A Chinese exchange student was sentenced to a year in prison for illegally photographing a Florida naval base. A judge didn’t buy the student’s argument that he was just a tourist.
Meanwhile, the Oregonian has compiled a list of college students from Saudi Arabia who have disappeared in at least eight states and Canada while facing criminal charges. Many have ended up back home.
Chinese students at the University of Toronto want to impeach a newly-elected student government leader because she supports a free Tibet:
The Indian government is calling on U.S. prosecutors to release student-visa holders, nearly all of whom are Indian, caught up in the University of Farmington sting.
Is China’s problem too few college dropouts?
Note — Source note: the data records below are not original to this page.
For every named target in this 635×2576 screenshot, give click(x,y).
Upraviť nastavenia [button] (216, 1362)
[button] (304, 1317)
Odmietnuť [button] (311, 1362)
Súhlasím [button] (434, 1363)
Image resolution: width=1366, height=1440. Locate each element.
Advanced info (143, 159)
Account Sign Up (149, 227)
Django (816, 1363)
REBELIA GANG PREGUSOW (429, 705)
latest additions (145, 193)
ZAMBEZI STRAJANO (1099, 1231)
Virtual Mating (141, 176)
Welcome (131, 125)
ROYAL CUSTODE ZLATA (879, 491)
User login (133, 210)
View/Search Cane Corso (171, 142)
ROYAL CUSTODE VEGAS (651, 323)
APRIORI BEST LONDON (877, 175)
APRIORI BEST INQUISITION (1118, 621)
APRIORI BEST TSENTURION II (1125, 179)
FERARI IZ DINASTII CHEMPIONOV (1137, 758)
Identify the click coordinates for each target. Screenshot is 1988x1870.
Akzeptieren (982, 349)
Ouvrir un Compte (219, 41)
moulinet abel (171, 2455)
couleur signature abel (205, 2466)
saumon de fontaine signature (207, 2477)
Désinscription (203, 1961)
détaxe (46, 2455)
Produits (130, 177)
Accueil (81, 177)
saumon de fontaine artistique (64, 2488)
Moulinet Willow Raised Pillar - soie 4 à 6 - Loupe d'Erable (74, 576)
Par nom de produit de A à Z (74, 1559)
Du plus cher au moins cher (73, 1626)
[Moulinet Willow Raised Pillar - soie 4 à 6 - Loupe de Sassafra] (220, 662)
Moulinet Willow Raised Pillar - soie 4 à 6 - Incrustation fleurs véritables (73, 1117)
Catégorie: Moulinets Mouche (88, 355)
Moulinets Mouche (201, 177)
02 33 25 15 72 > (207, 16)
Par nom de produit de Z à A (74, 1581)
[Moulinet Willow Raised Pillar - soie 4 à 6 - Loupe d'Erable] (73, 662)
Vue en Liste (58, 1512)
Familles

Got some #intled news you think I should be covering? Drop me a line, latitudesnews@gmail.com.
And finally…
Is it nature or is it nurture? My friend and fellow reporter Goldie Blumenstyk makes an interesting point about the recent Pew Research Center polling on American attitudes about immigration. The survey found that education was key to positive views on immigration – three-quarters of the college graduates surveyed agreed with the statement, “America's openness to people from all over the world is essential to who we are as a nation.”
But which group is even more likely to support that view? Young people. Eighty percent of Americans between 18 and 29 years old said the country is stronger when it’s open to the world.
You have to wonder if this result reflects the job colleges are doing to inculcate more cross-cultural awareness – or if today’s students are coming to campus more globally minded than perhaps they get credit for.